Layer B: Dependent claims 3 and 4

  • Map the daily dose:
    • Check mg/day total in the claimed timeframe.
    • Confirm whether initiation/titration/regimen falls within:
    • 0.01–10.0 mg/day (claim 3)
    • 0.75–4.5 mg/day (claim 4)

Enforcement leverage points

  • If the candidate regimen is within 0.75–4.5 mg/day, claims 2 and 4 align tightly (stronger position for patentee).
  • If the regimen is only within 0.01–10.0 mg/day, claim 3 still covers the dose band (still a method-of-treatment claim).
  • Even if dosing ranges are avoided, claim 2’s “effective amount” can still capture the method.

What is the claim coverage “shape” for pramipexole/RLS?

This patent’s claims create a coverage band defined by:

  • Drug identity (and forms): pramipexole and specified salts/hydrate; plus chemical identity and (-)-enantiomer plus acceptable salts.
  • Therapeutic target: RLS.
  • Patient state: suffering or susceptible.
  • Dose band overlays: two numeric windows nested within claim 2.

That architecture means the key FTO determinant is not just whether a competitor uses pramipexole, but whether its RLS treatment regimen (including typical labeled or promotional dosing) lands inside the numeric bands or otherwise constitutes an “effective amount” administration of the covered drug forms.


Key Takeaways

  • US 6,001,861 is a method-of-treatment patent for restless legs syndrome using pramipexole and specified forms, with dependent claims adding daily dose ranges of 0.01–10.0 mg/day and 0.75–4.5 mg/day.
  • Claim 1 is chemically broad: it covers the named benzo-thiazole compound, its (-)-enantiomer, and pharmacologically acceptable salts, then ties treatment to RLS.
  • Claim 2 narrows to pramipexole and dihydrochloride and dihydrochloride-(H2O), and still uses “effective amount” without a numeric dose limit.
  • In landscape terms, method patents of this structure tend to remain an important blocking layer for generic or competitor pramipexole-based RLS regimens because “indication + effective amount + salt form + dose windows” collectively constrain dosing and labeling-based design-around strategies.

FAQs

  1. Does US 6,001,861 cover only pramipexole, or also related chemical forms?
    It covers the named compound identity (2-amino-6-n-propylamino-4,5,6,7-tetrahydrobenzothiazole), its (-)-enantiomer, and pharmacologically acceptable salts in claim 1, and explicitly covers pramipexole with dihydrochloride and dihydrochloride-(H2O) in claim 2.
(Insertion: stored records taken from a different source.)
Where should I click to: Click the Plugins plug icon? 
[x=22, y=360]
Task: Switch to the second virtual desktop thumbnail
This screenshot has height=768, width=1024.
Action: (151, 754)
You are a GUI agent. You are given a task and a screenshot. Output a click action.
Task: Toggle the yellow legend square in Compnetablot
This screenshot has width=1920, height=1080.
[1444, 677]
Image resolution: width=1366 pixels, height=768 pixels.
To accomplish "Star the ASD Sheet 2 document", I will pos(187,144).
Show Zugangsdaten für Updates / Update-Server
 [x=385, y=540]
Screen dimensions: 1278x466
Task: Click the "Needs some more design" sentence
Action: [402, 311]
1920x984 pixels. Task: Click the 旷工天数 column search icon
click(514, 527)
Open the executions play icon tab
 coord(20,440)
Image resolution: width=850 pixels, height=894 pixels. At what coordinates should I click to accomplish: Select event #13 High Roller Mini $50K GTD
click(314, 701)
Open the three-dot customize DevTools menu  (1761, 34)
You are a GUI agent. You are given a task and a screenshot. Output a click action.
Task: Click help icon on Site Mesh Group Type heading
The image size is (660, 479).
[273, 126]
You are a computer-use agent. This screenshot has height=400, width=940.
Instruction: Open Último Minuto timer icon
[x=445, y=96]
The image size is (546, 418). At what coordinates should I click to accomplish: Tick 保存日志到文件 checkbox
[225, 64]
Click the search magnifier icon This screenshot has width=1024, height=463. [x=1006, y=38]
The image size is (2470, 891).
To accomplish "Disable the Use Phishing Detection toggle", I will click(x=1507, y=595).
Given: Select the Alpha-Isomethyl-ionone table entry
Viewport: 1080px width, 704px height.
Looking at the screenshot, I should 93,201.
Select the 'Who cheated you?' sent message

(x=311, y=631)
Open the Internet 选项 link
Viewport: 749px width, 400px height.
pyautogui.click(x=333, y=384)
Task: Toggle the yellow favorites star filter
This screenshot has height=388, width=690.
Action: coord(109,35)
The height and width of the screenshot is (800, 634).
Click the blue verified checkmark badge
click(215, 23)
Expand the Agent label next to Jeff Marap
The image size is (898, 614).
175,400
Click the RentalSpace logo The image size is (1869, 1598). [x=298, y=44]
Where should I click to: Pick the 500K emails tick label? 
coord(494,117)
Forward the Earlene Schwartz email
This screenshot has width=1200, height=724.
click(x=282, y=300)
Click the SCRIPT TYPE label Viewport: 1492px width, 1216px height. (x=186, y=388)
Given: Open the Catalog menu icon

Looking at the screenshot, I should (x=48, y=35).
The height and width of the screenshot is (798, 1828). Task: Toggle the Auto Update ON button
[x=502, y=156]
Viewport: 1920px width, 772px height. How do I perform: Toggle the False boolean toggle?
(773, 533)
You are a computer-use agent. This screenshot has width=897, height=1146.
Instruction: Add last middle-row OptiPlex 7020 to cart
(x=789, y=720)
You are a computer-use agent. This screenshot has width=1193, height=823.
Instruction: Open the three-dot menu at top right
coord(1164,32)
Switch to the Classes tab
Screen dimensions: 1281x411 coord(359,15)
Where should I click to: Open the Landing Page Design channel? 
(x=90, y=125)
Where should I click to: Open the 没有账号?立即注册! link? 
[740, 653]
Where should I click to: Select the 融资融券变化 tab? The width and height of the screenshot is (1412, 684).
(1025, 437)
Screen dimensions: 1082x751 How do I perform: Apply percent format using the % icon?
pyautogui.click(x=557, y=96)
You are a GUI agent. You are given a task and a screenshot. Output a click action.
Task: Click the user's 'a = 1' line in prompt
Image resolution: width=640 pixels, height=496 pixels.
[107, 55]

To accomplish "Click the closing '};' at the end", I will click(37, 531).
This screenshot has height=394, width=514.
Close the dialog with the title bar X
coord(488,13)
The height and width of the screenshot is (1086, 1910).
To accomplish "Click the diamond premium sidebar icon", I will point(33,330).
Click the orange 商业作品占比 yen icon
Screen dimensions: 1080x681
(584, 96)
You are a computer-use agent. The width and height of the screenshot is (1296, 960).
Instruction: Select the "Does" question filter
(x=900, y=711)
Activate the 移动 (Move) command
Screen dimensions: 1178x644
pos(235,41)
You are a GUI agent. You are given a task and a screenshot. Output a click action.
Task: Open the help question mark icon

  2. Are the dosing limits mandatory for all coverage under this patent?
    No. The numeric dose limits appear only in dependent claims 3 and 4. Claim 2 uses an “effective amount” standard without a numeric range.

  3. Does the patent include hydrate coverage?
    Yes. Claim 2 includes dihydrochloride-(H2O).

  4. What patient population language expands coverage?
    The method is for a patient “suffering from or susceptible to” RLS, which is broader than “diagnosed with” alone.

  5. What is the most risk-relevant part for a competitor using pramipexole for RLS?
    Aligning the competitor’s RLS dosing regimen (especially within 0.75–4.5 mg/day) and the product’s salt/hydrate form with the claim limitations.


References

[1] US Patent 6,001,861 (claims provided in prompt).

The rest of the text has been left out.